Pero tal vez la vertiente más lacerante del problema de la inmigración sea que el gobierno, al considerar ineptos y marginados a los ciudadanos españoles, ni siquiera les explica estas cosas de las que estamos hablando, importantes para la convivencia, para el diseño de la patria en la que queremos vivir y para el futuro nuesto y de nuestros hijos. No se explican los objetivos, ni las estrategias para integrar a los inmigrantes, ni la posición del Gobierno ante el problema de las culturas adversarias a la nuestra o a religiones hostiles. No se dice que existen establecidas en España culturas y religiones claramente hostiles, que proclaman el exterminio de los infieles (españoles), la reconquista de Al Andalus (España) o la exaltación de la inmolación, en nombre de Alá, con tal de exterminar a infieles (terrorismo fanático). Nada de nada. Al parecer, creen que no tenemos derecho ni siquiera a conocer el problema.

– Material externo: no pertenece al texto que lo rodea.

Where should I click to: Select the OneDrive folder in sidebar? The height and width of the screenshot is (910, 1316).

Sin explicar desde el gobierno los criterios sobre ciudadanía y participación, es lógico pensar que lo único que pretenden es otorgarles el voto para ganar las próximas elecciones.

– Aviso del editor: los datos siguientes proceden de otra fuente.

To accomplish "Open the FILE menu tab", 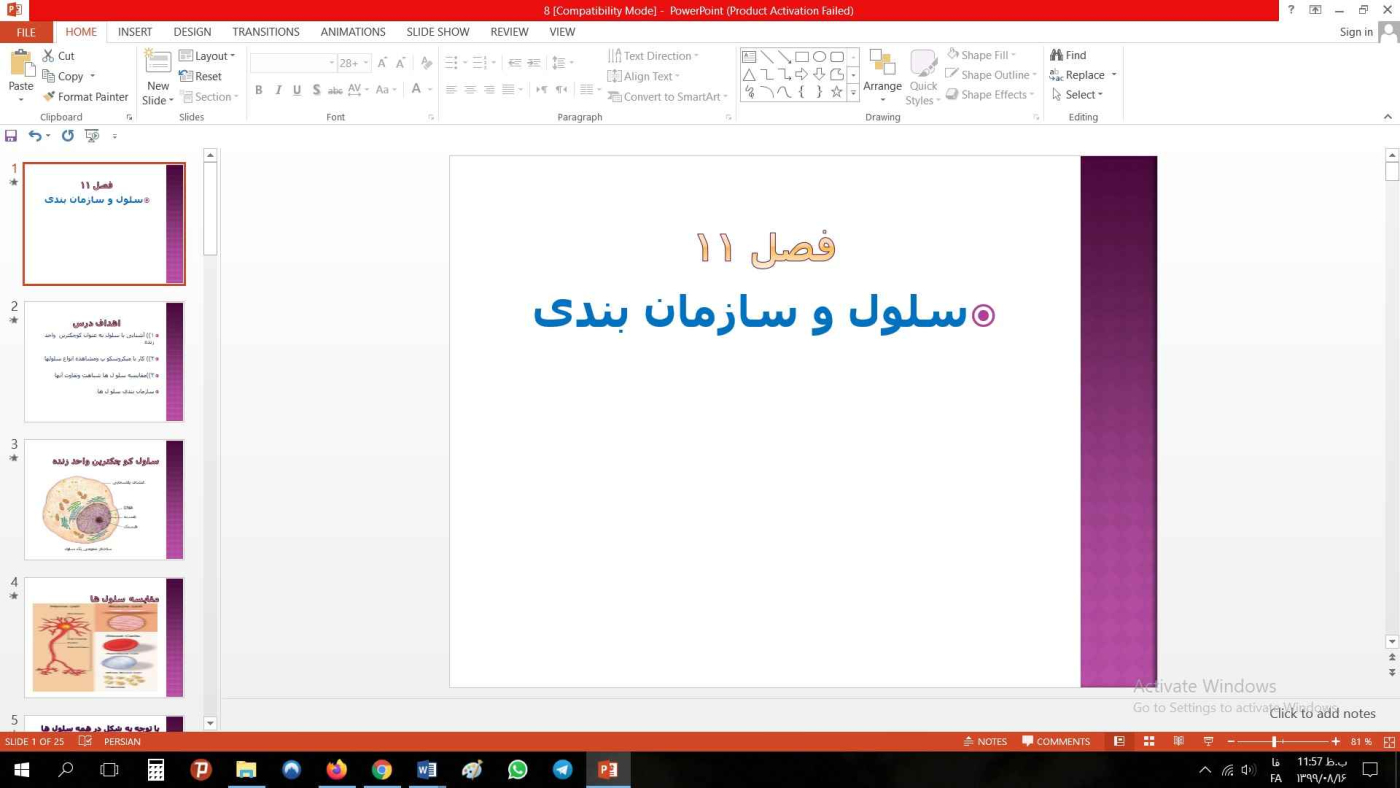I will [x=26, y=32].
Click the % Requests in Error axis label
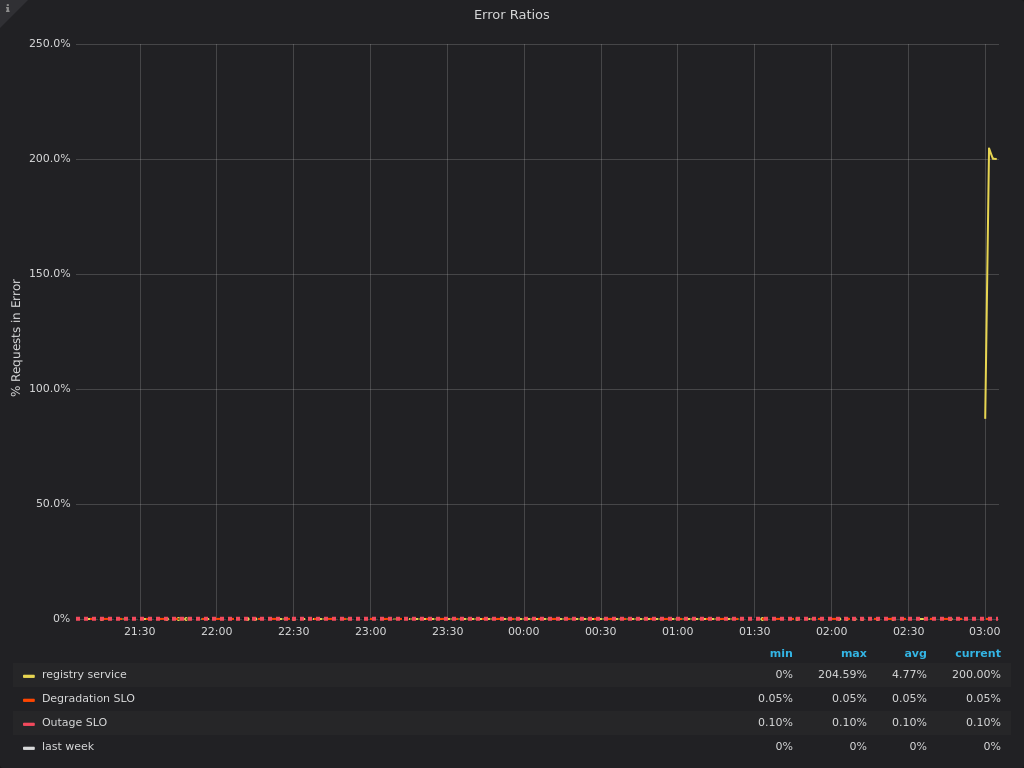Screen dimensions: 1024x768 pos(15,338)
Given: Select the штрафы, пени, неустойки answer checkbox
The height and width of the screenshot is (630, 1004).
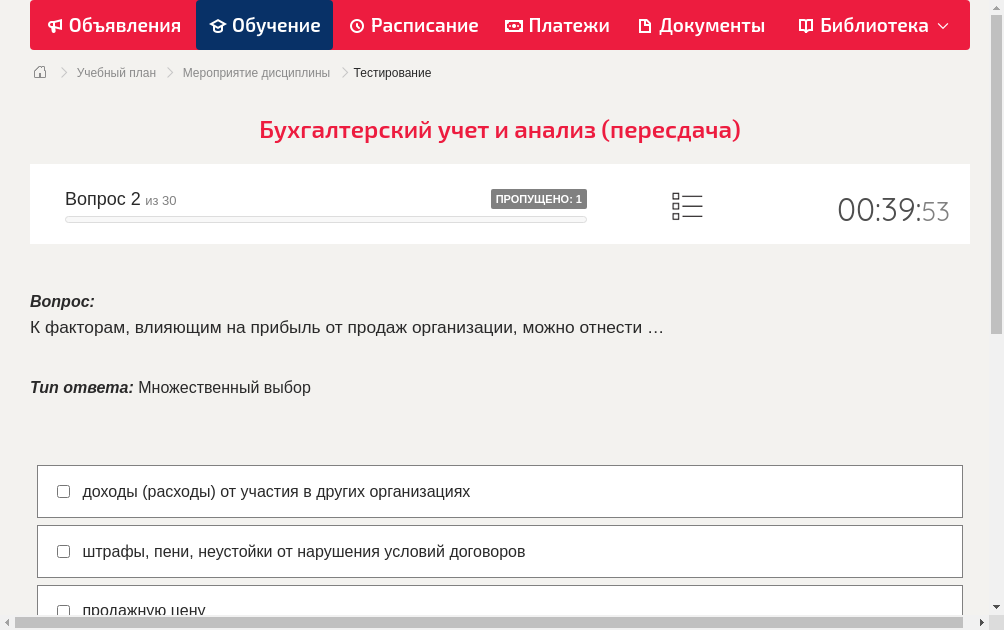Looking at the screenshot, I should [63, 551].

En democracia, el comportamiento del Ejecutivo español (sin olvidar el silencio cómplice del Legislativo y la inoperancia del poder Judicial) es, sencillamente, intolerable.

¿No es el comportamiento del Gobierno en el asunto de la inmigración la prueba más fiable y contundente para concluir que la española es una democracia degradada y degenerada en una "Partitocracia" plenamente incompatible con esa Democracia, que es la que los ciudadanos de España quieren?